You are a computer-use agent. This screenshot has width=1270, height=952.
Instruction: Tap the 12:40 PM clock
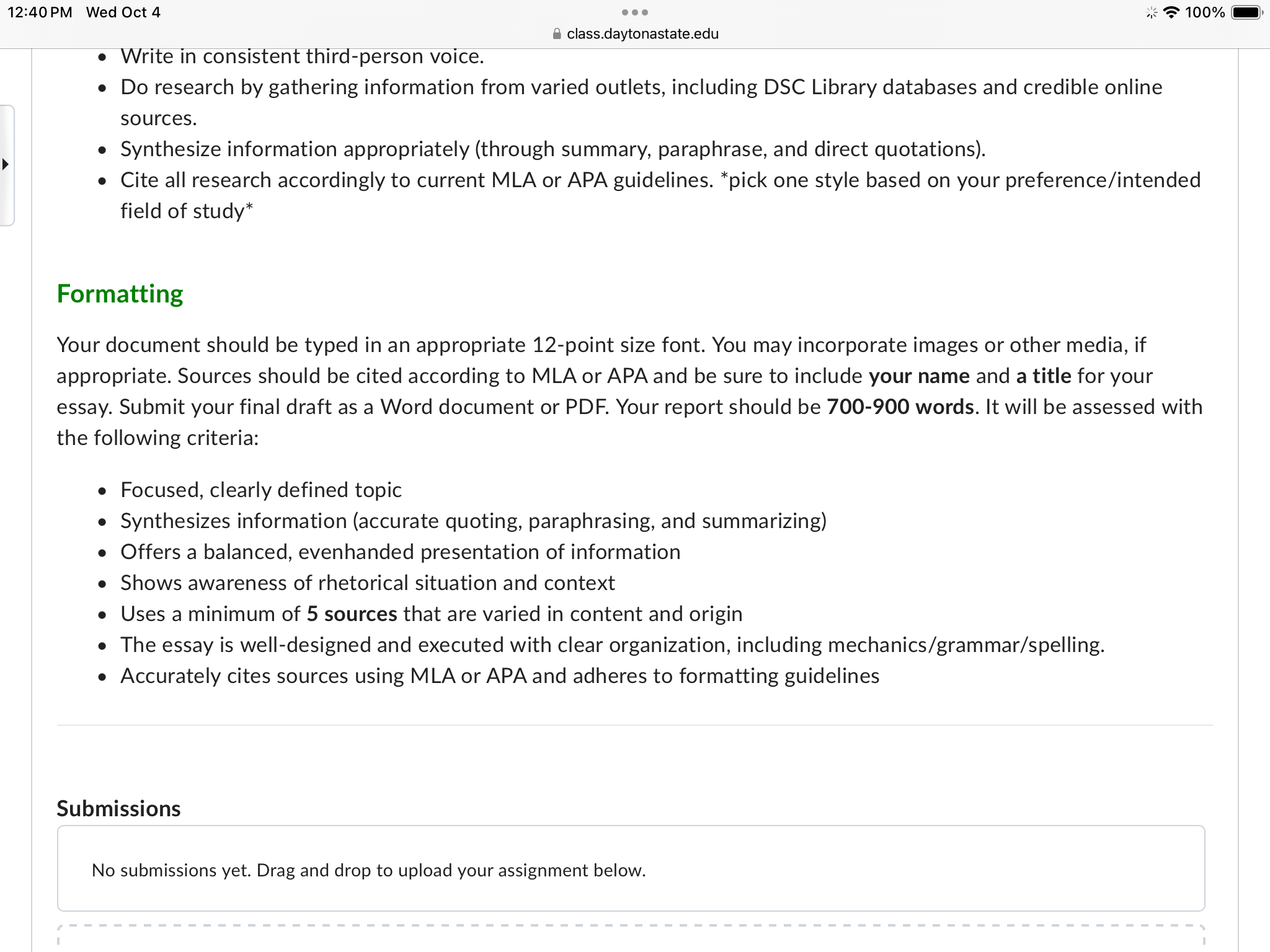point(40,12)
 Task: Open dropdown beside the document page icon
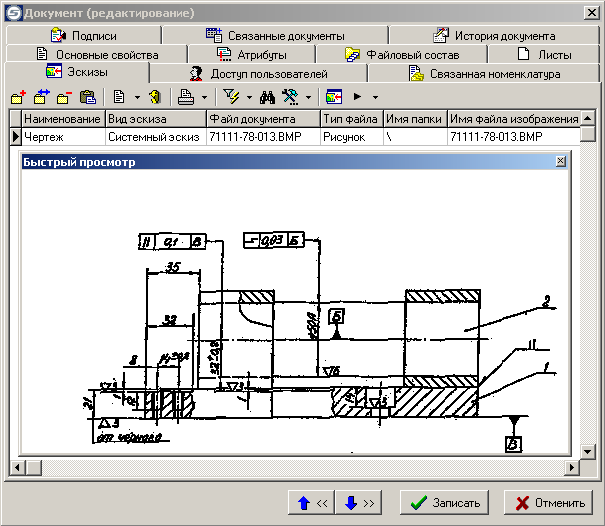click(136, 97)
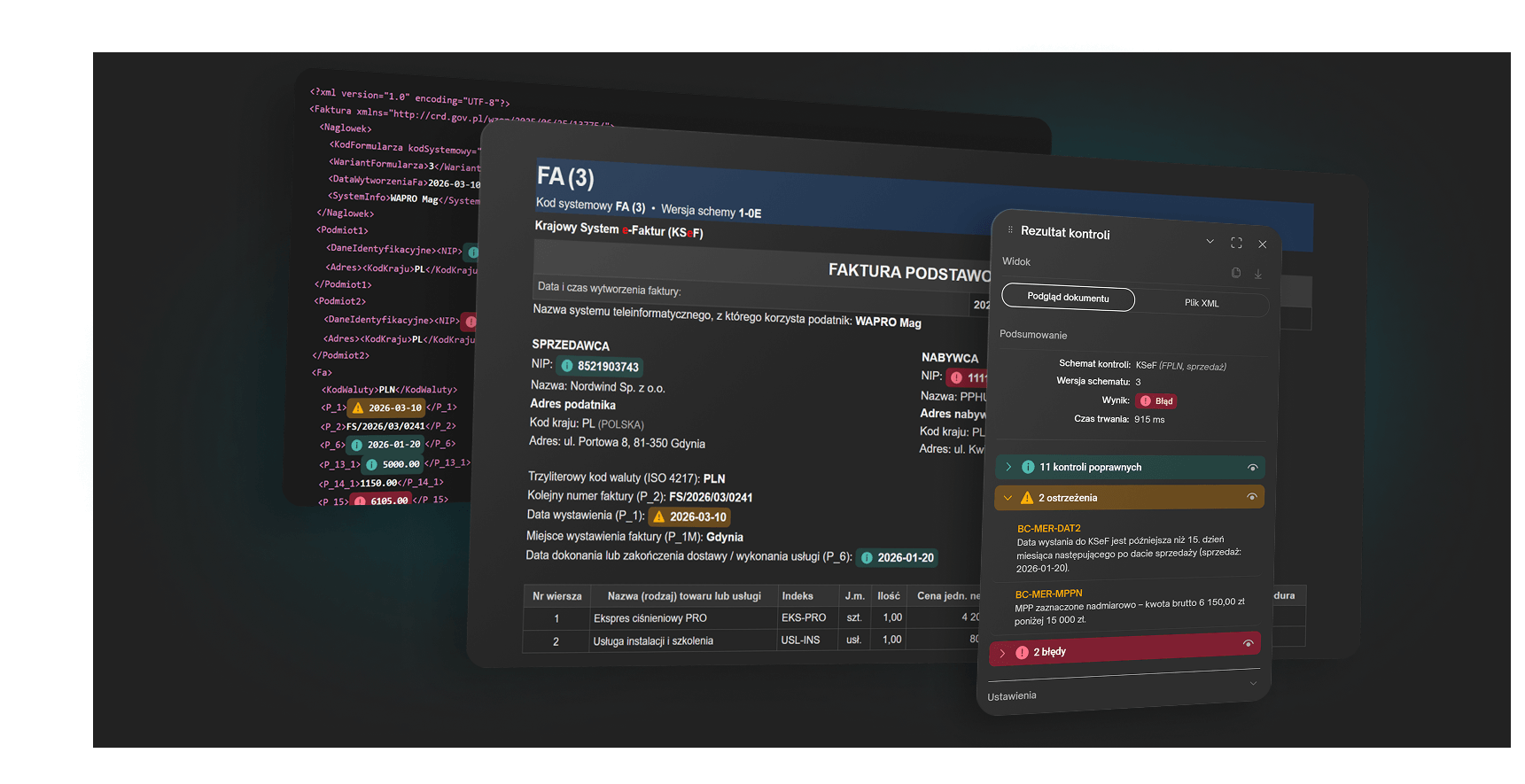Click the info icon beside 2026-01-20 delivery date
This screenshot has height=784, width=1525.
pyautogui.click(x=867, y=557)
——————
* [Work to be completed]:
Write out the entries above word for word. Do not include the pictures.

* [Your solution]:
You are a computer-use agent. This screenshot has width=1270, height=952.
Instruction: Tap the 12:40 PM clock
point(40,12)
 Task: Open dropdown beside the document page icon
click(136, 97)
Click the info icon beside 2026-01-20 delivery date
This screenshot has height=784, width=1525.
pyautogui.click(x=867, y=557)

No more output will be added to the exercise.